** Provided records follows **

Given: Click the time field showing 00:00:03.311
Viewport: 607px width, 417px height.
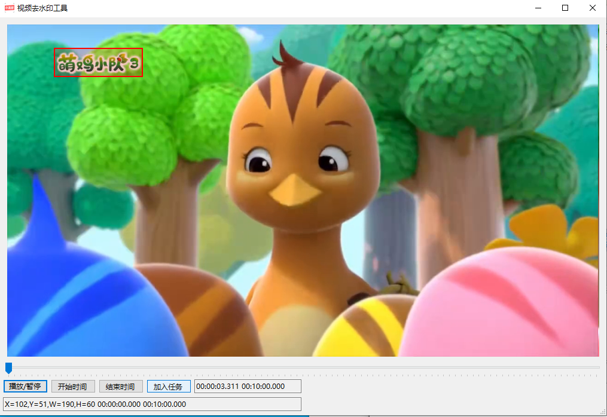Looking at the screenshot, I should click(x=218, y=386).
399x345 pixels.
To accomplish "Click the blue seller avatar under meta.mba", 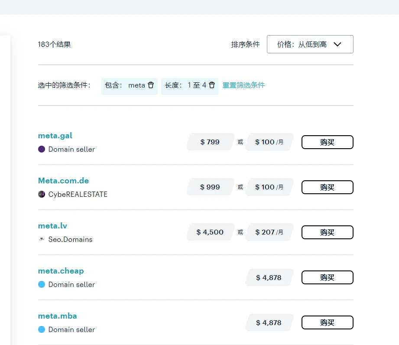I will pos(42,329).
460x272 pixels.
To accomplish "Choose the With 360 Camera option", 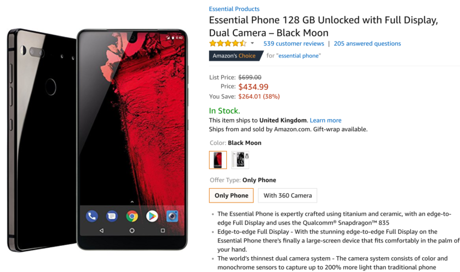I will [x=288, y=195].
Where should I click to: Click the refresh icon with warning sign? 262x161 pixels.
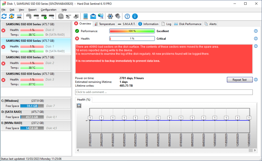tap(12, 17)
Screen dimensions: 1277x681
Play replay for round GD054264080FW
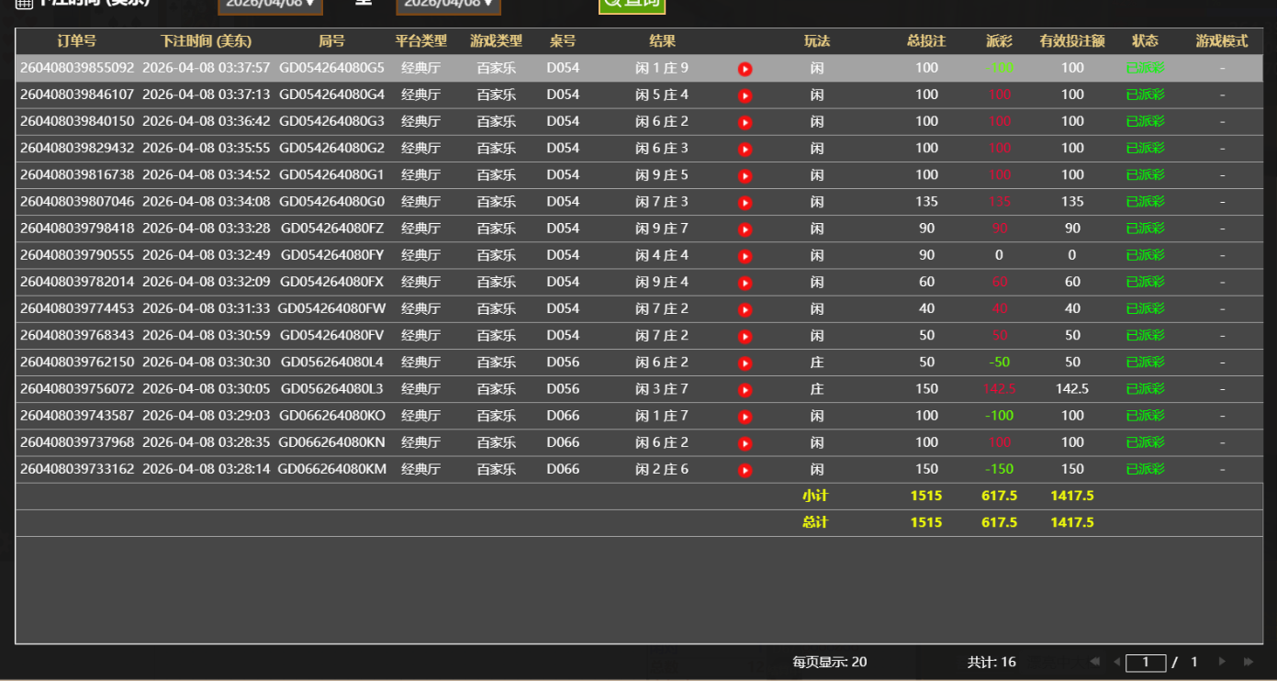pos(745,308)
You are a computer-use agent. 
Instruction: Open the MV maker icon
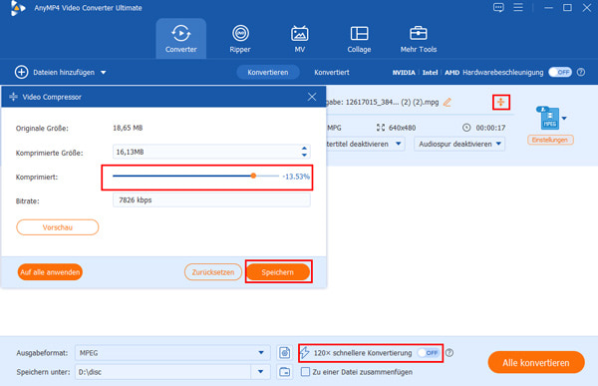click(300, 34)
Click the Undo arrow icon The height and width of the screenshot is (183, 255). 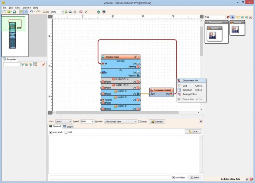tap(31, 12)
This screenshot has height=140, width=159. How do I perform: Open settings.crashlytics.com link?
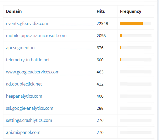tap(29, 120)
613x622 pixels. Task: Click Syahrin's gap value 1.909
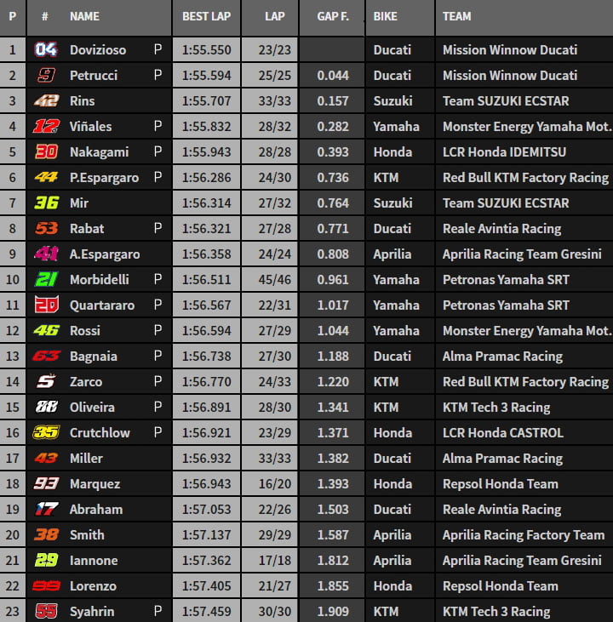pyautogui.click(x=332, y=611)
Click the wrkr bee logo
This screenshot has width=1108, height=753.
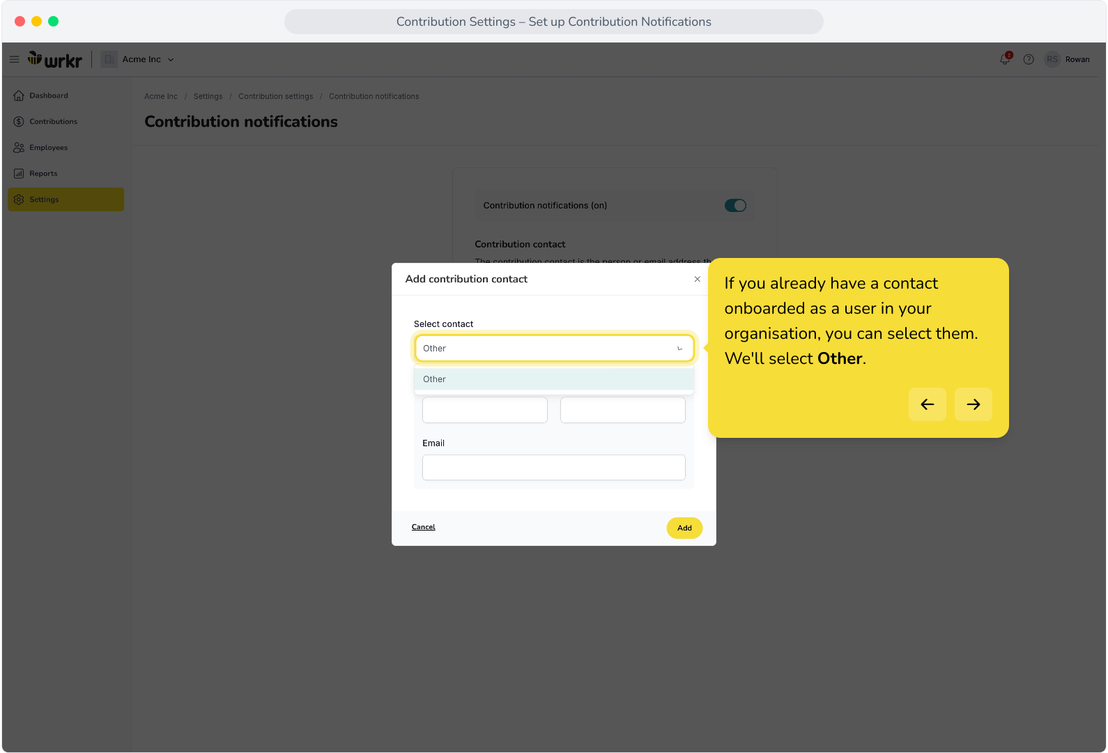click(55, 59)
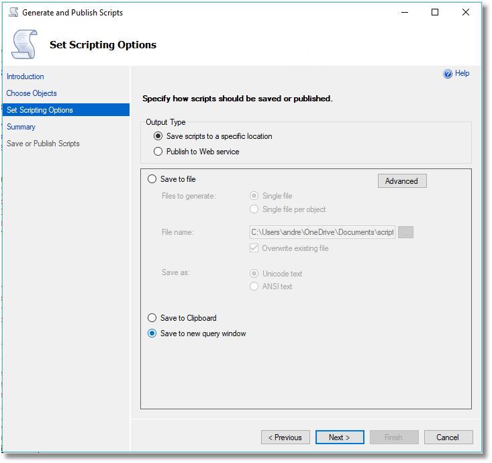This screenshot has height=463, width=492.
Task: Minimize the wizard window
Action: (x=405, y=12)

** End of Provided records **

[Brief] Give back word for word the lines from the one containing "This screenshot has height=140, width=159." through the final line of the data above. Pictures are to be left out.

[Response box]
This screenshot has height=140, width=159. How do I perform: Open settings.crashlytics.com link?
tap(29, 120)
613x622 pixels. Task: Click Syahrin's gap value 1.909
pyautogui.click(x=332, y=611)
Click the wrkr bee logo
This screenshot has width=1108, height=753.
click(55, 59)
This screenshot has height=463, width=492.
Task: Minimize the wizard window
Action: (x=405, y=12)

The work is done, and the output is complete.